OutlierVentures / QTM-Interface

GNU General Public License v3.0
29 stars 18 forks source link

Retrieving Data from Subprocess #37

Closed achimstruve closed 1 year ago

achimstruve commented 1 year ago

Who knows how we can retrieve the post processed data from a subprocess ran script?

In line 45 of ./Model/interface.py we call the subprocess to run the simulation script. image

However, how can we for example access the data returned by the postprocessing function in row 68 ./Model/simulation.py inside of the interface.py script to have it available for future plots on the website? image

achimstruve commented 1 year ago

My colleague @Scott-Canning mentioned that we could also leverage a SQLlite3 database as it is a straight forward approach and I am quite confident that it is compatible with pandas data frames.

https://docs.python.org/3/library/sqlite3.html

cc.: @BlockBoy32

Scott-Canning commented 1 year ago

Sharing a simple example for creating a sqlite3 database file (independent script file to be run once or for overwriting) and an insertion function:

import sqlite3

# Connect to the database
conn = sqlite3.connect('tweets_auto.db')

# Create a table to store JSON data
cursor = conn.cursor()

# Create table
cursor.execute('''CREATE TABLE tweets
                  (id TEXT PRIMARY KEY,
                   author_id TEXT,
                   username TEXT,
                   created_at TEXT,
                   impression_count INTEGER,
                   like_count INTEGER,
                   quote_count INTEGER,
                   reply_count INTEGER,
                   retweet_count INTEGER,
                   text TEXT)''')

# Commit the changes and close the connection
conn.commit()
conn.close()`
def load_user_tweets(user_tweets):
    # Connect to the database
    conn = sqlite3.connect('tweets_auto.db')
    cursor = conn.cursor()

    # Pull username
    username = user_tweets['includes']['users'][0]['username']

    # Insert data
    for tweet in user_tweets['data']:
        try:
            cursor.execute("INSERT INTO tweets VALUES (?, ?, ?, ?, ?, ?, ?, ?, ?, ?)",
                (
                    tweet['id'], 
                    tweet['author_id'],
                    username,
                    tweet['created_at'],
                    tweet['public_metrics']['impression_count'],
                    tweet['public_metrics']['like_count'],
                    tweet['public_metrics']['quote_count'],
                    tweet['public_metrics']['reply_count'],
                    tweet['public_metrics']['retweet_count'],
                    tweet['text']
                )
            )

        except Exception as error:
            # Handle any errors that occur during data insertion
            print(f"Error upon load: {error}")
            conn.rollback()

        else:
            # Commit the changes to the database if no errors occurred
            conn.commit()

    # Close the database connection
    conn.close()
BlockBoy32 commented 1 year ago

@Scott-Canning Thanks for the advice, @achimstruve I implemented a POC with all of the data flowing properly.

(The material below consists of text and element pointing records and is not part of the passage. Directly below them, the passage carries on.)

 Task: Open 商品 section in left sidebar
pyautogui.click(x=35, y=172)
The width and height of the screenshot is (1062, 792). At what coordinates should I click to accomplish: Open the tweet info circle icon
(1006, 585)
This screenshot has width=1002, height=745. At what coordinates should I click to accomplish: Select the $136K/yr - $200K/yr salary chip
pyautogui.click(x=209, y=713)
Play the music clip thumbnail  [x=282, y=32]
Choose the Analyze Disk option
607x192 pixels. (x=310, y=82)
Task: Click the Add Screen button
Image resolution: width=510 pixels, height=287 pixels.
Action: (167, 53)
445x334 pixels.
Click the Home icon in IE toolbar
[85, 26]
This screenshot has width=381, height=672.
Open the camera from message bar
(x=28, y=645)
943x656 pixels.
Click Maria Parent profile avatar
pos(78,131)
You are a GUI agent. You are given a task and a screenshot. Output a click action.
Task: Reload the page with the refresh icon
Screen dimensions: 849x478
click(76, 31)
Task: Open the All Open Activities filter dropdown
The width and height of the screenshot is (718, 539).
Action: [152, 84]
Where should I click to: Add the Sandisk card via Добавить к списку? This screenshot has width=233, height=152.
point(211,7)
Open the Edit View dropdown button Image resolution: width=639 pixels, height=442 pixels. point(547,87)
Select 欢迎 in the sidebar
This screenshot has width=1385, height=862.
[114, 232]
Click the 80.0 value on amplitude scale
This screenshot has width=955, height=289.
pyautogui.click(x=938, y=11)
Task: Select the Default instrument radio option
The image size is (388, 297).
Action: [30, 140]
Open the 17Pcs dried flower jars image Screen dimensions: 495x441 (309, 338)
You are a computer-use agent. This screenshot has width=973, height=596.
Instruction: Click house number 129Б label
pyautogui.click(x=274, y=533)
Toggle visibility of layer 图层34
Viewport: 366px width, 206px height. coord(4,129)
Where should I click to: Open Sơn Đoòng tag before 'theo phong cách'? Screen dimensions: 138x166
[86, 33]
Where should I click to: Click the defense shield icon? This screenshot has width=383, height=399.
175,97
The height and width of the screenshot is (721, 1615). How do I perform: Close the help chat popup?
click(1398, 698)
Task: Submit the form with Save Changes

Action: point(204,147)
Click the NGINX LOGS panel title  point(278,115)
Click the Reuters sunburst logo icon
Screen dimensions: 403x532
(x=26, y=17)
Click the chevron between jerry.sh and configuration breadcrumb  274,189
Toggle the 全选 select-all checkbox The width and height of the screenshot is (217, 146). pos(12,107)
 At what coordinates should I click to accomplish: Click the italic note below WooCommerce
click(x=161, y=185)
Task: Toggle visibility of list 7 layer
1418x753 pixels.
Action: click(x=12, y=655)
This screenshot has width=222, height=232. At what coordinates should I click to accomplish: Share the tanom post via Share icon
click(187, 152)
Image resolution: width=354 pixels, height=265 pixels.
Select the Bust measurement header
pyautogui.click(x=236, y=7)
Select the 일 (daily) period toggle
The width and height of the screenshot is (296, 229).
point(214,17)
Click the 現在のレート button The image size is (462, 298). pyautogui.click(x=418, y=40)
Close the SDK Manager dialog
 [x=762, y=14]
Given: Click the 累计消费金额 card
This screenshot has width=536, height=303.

It seems to still be very slow on the interface but I cannot pin why. I can dig into it more when I have the cycles, cheers.

BlockBoy32 commented 1 year ago

Also @achimstruve I am going to leave this open for now because while we solved the core issue I want a reminder to do performance improvements specifically for the interface interactions.

BlockBoy32 commented 1 year ago

@achimstruve Hey could you give a swing at this? For some reason mine is still really slow and I can't seem to identify why

achimstruve commented 1 year ago

Now I did some performance tests in our streamlit interface with the following results:

Run empty script: <1s Simulation only: 33s Simulation + Postprocessing: 43s

This clearly shows that the calculation work is somehow done in streamlit, which makes it quite slow compared to the pure Python execution.

This streamlit blog talks about different tips to improve the streamlit performance.

I will close this issue as it is solved and open a new one dedicated to the UI performance.

The new one is #47.